SQLアンチパターンという有名な本を前から読もう読もうと思って後回しになっておりましたが、今回一通り読むことができたので、興味深い章を一つ取り上げ自分の経験と照らし合わせまとめてみようと思います。

今回は過去在籍していた会社でも運用フローとして少なからず存在し、なおかつ当時の自分にはその解決策を知らなかったメタデータトリブルに関して取り上げてみようと思います。

メタデータトリブルとは

テーブルやカラムが無限増殖していく様子がスタートレックのトリブルがその様に似ていることから名付けられたようです。

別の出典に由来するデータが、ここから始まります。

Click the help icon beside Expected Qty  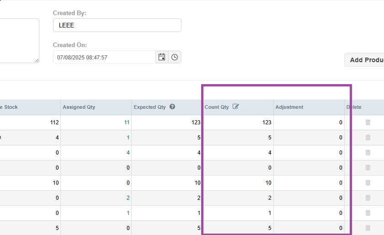pos(172,107)
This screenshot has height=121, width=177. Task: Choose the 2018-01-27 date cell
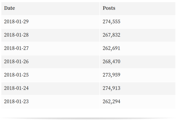click(x=16, y=48)
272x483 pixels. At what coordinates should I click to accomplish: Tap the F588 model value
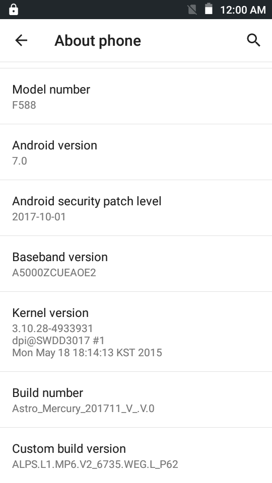[24, 105]
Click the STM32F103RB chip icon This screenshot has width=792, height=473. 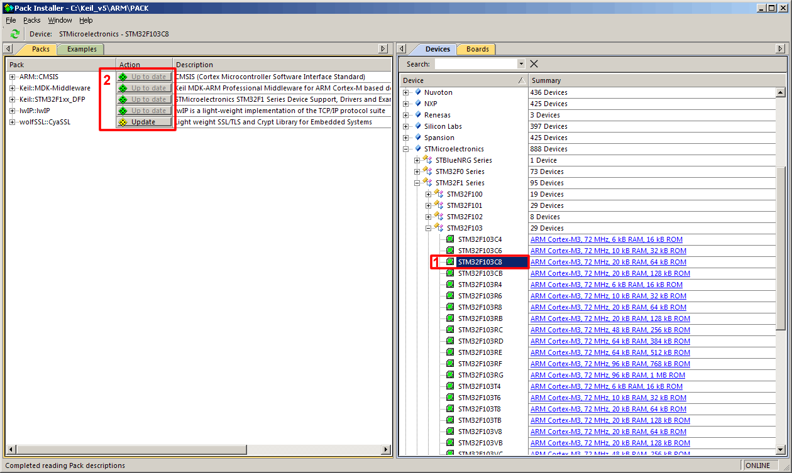450,318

クエリの実行速度を低下させずに増加し続けるデータに対応

過去に在籍していた会社のあるプロジェクトでは、顧客データに関しての様々な集計を取っており画面を開いて都度集計クエリを実行して集計していましたが、顧客の購入データが膨大になってくると画面を閲覧するまでに数十秒〜数分程度ほどかかっている状況で、開発側からしてもこれはユーザービリティとしてよろしくないという認識がありました。
案の定ユーザー側で瞬時に情報を確認したいとのクレームが入ることが増え、また社内でも早急な対応を要望する声が大きくなり、最終的な判断として四半期ごとのテーブルを作成し分割することでその場を凌ぐことになります。
どのようなデータベースでもデータ容量が増えるにつれてパフォーマンスが低下し将来的にもクエリの実行速度を劣化させずにデータが増加し続けるテーブルに対応できるようデータベース設計を行う必要があります。
この設計を行う際に今後の運用フローまで考慮せずに他の条件がすべて同じであれば行数が少ないテーブルへのクエリ実行のほうが、行数が多い場合よりも早く処理できるという考えにたどり着いてしまったことでそこにアンチパターンが潜んでいました。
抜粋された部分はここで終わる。